:: ESTRATTO DELLA FONTE ::

“Man manu ca passunu i jonna/ Sta frevi mi trasi ‘nda lI’ossa/ ‘Ccu tuttu ca fora c’è ‘a guerra/ Mi sentu stranizza d’amuri” cantava Franco Battiato: era il 1979 de L’era del cinghiale bianco quando usciva questo brano, “Stranizza d’amuri”, che ben catturava – come in una perfetta istantanea – quella travagliata gamma di sentimenti che scuotono l’animo umano quando si scopre, all’improvviso e in modo imprevedibile, innamorato e magari deve confrontarsi con uno sfondo terribile, dilaniato da conflitti (come la guerra, nel brano del maestro siciliano) o da pericolosi pregiudizi, esattamente gli stessi mostrati da Giuseppe Fiorello all’interno del suo film d’esordio, Stranizza d’amuri.
Debutto dietro la macchina da presa per un attore che è stato, nel corso degli ultimi vent’anni (e più), l’uomo di punta della rete ammiraglia Rai, il simbolo dei palinsesti della tv di stato dominata da fiction e film per riempire la prima serata; ma Fiorello, dopo anni di lavoro, ha sviluppato una maturità e una sensibilità tali da affrontare non solo il semplice passato prossimo (della cronaca nera italiana), ma anche i propri ricordi confusi da adolescente e le proprie radici per onorare una verità per troppo tempo insabbiata e, infine, (quasi) dimenticata. In uscita nelle sale italiane il prossimo 23 marzo, Stranizza d’Amuri racconta attraverso una cronaca romanzata e filtrata dalla creatività dello stesso regista (e co-autore, insieme agli sceneggiatori Andrea Cedrola e Carlo Salsa), i tragici antefatti che portarono al delitto di Giarre, avvenuto nella Sicilia del 1980, quando due giovanissimi – Giorgio e Antonio – vennero uccisi da ignoti solo per via del loro amore.

:::
:: DATI FORNITI ::

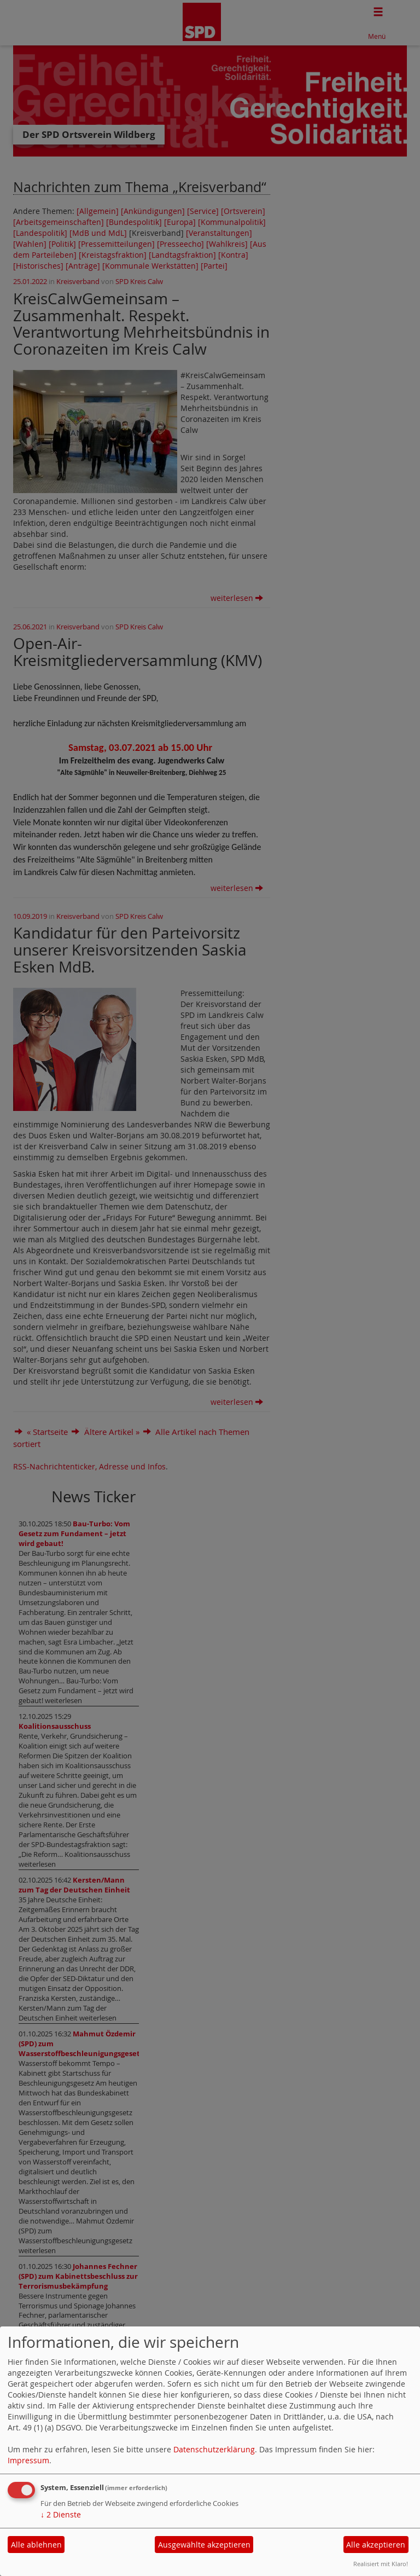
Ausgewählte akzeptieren (204, 2544)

:::

## CONSEGNA 1
Secondo l'estratto su Stranizza d'amuri, in che anno avvenne il delitto di Giarre?
## CONSEGNA 2
Elenca tutte le persone chiamate per nome nell'estratto su Stranizza d'amuri.
## CONSEGNA 3
Prosegui l'estratto su Stranizza d'amuri a partire dall'ultima frase.
I dati non servono a nulla in questo lavoro.

## RISULTATO 1
Nel 1980.

## RISULTATO 2
Franco Battiato, Giuseppe Fiorello, Andrea Cedrola, Carlo Salsa, Giorgio, Antonio

## RISULTATO 3
Due corpi feriti a morte da due colpi di pistola; sempre due le pistole fumanti ritrovate e un biglietto: bastarono questi elementi per bollare il caso come “omicidio/suicidio”, insabbiando le indagini e finendo per trasformarlo in un cold case del quale ancora non si conosce la verità. E Giuseppe Fiorello, spinto da un articolo di cronaca letto ben dodici anni fa – in occasione del trentennale del delitto – ha deciso di compiere un’ulteriore evoluzione nella propria carriera, un cambiamento radicale che lo ha portato ad osservare questi eventi con la “giusta distanza” (e l’occhio distaccato) del regista, ma con il cuore coinvolto da vicino esattamente come un attore alle prese con la costruzione del proprio personaggio. In un cinema votato al genere, per raccontare il caso di Giorgio e Antonio, Giuseppe Fiorello sceglie invece di allontanarsi dalle seduzioni facili del crime, del genere investigativo e “giallo” (tanto di moda in Italia) virando verso una narrazione intimista e drammatica, ma lasciando tutto lo spazio necessario alle immagini per raccontare la realtà… o, almeno, una sua versione filtrata attraverso la creatività dell’artista.
Nel giugno 1982, in una calda Sicilia che freme per la Nazionale Italiana ai Mondiali di calcio, due adolescenti – Gianni e Nino – si scontrano con i rispettivi motorini lungo una strada di campagna. Dallo scontro nasce una profonda amicizia, ma anche qualcosa di più, qualcosa che non viene visto di buon occhio dalle famiglie e dai ragazzi del paese. Coraggiosi e affamati di vita, Gianni e Nino non si curano dei pregiudizi, delle dicerie e vivono liberamente; una libertà che gli altri non comprendono e non sono disposti ad accettare, per nessuna ragione.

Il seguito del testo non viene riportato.